The national composite of consumer defaults hit its post-recession low of 1.42% in April, down from 1.50% in March. The first mortgage default rate moved down to 1.31% in April from 1.41% in March. The auto loan default rate posted a 1.07% rate in April, down from its 1.11% March level. The bank card default rate increased in April, it posted 3.61% in April vs. 3.51% in March.
David M. Blitzer, Managing Director and Chairman of the Index Committee for S&P Dow Jones Indices said, “Continued improvements in the economy and declining consumer debt are resulting in lower consumer default rates for mortgages and automobiles. Bank cards, where default patterns are more volatile, saw a small uptick in the latest month. While unemployment remains elevated, these data suggest that for many consumers the recession is definitely behind us.

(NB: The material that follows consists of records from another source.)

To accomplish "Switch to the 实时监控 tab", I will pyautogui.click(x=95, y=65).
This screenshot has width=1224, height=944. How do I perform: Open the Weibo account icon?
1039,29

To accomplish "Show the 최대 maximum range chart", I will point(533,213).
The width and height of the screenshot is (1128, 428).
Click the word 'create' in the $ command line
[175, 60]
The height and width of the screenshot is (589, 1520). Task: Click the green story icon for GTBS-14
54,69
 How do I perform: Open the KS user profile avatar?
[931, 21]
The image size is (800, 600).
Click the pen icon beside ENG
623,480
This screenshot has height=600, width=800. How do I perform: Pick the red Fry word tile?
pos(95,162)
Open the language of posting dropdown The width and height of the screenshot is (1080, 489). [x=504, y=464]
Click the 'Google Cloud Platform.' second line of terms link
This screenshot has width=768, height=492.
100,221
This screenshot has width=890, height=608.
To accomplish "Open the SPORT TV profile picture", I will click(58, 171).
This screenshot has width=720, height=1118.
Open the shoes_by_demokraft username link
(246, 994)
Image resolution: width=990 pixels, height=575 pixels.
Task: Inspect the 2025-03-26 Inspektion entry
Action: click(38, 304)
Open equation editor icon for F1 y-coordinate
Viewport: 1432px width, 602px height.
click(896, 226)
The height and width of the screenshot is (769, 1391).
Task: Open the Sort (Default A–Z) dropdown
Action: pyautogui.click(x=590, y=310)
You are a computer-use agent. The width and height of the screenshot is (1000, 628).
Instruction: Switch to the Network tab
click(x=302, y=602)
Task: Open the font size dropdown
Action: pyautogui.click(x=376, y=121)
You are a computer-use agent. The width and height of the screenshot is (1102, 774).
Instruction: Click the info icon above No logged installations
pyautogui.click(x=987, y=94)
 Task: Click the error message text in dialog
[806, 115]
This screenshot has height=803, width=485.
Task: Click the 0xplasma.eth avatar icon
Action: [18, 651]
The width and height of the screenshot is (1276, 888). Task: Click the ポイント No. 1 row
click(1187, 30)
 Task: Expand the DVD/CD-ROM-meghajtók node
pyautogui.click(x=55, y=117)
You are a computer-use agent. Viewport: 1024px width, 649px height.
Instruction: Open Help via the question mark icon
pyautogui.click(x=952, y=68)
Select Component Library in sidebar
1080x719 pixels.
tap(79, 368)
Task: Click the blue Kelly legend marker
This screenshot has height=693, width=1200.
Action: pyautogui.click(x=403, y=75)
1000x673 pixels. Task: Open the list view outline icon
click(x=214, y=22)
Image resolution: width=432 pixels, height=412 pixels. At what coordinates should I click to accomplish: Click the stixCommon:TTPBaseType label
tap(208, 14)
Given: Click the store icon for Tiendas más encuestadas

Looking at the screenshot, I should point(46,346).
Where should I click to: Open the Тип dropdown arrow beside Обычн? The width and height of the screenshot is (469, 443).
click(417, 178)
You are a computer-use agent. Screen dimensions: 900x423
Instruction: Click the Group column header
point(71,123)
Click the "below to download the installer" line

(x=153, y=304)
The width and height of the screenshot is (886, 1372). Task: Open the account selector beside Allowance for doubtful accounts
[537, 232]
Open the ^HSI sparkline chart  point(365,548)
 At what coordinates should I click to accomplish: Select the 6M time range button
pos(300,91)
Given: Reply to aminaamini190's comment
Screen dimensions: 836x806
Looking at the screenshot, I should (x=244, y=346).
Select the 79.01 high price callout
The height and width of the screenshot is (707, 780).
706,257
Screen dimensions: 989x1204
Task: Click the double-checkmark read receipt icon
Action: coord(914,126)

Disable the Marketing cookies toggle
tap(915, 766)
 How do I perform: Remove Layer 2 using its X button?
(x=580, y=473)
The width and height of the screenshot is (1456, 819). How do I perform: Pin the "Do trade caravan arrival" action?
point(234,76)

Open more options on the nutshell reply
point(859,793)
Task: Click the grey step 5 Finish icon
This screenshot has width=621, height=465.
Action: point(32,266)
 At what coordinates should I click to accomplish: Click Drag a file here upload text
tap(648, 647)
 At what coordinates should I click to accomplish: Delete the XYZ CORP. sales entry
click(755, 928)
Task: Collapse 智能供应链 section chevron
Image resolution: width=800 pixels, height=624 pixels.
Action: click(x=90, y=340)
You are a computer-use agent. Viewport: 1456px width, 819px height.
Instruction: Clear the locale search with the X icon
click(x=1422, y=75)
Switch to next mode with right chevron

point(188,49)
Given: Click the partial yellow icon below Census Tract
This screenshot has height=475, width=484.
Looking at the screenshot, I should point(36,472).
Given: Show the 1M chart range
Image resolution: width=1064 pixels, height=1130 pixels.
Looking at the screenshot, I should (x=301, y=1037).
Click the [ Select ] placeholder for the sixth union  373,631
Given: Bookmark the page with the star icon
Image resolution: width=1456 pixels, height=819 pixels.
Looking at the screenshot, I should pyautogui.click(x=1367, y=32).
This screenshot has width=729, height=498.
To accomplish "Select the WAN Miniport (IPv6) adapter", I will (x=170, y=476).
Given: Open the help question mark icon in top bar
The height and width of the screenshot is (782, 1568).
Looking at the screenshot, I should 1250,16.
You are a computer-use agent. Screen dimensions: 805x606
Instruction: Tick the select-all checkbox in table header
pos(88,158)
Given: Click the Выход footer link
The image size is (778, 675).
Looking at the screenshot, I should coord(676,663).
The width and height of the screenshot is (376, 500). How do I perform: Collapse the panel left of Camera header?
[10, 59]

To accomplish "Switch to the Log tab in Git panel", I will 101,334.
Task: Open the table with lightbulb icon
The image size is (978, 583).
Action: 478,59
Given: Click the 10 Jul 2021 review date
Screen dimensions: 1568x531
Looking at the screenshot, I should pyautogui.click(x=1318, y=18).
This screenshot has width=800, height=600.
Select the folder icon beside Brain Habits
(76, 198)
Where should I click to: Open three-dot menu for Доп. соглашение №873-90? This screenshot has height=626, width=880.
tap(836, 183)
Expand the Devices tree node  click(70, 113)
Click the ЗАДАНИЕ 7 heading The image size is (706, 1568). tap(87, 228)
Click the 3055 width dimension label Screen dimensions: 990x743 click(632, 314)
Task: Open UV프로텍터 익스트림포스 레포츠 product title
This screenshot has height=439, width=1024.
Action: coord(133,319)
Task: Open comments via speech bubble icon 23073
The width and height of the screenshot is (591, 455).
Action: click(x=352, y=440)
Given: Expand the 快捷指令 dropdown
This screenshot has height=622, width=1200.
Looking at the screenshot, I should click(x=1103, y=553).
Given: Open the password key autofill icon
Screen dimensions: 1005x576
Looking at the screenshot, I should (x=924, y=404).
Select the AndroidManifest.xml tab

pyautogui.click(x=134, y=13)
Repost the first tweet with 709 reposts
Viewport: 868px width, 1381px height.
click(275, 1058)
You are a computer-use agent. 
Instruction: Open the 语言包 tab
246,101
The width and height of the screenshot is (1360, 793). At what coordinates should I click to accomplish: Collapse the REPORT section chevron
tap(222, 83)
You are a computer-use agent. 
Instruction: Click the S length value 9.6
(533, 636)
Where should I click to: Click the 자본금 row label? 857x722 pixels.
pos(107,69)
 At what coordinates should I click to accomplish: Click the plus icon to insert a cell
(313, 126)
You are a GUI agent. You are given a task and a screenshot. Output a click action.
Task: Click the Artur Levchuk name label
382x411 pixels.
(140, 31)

Five cities saw lower default rates in April. Chicago, Los Angeles and Miami hit new post-recession lows. Miami was down by 0.72 percentage points since March and 1.00 percentage point since February 2013. Dallas was down by 0.20 percentage points, Chicago by 0.14, and Los Angeles by 0.12 percentage points. New York was marginally down by 0.01 percentage point. Miami had the highest default rate at 2.21% and Dallas – the lowest at 1.00% among the five cities. All five cities remain below default rates they posted a year ago, in April 2012.”
According to supplied data the default rate for bank cards was 3.61% in April, 2013 and 4.49% for the same period a year ago.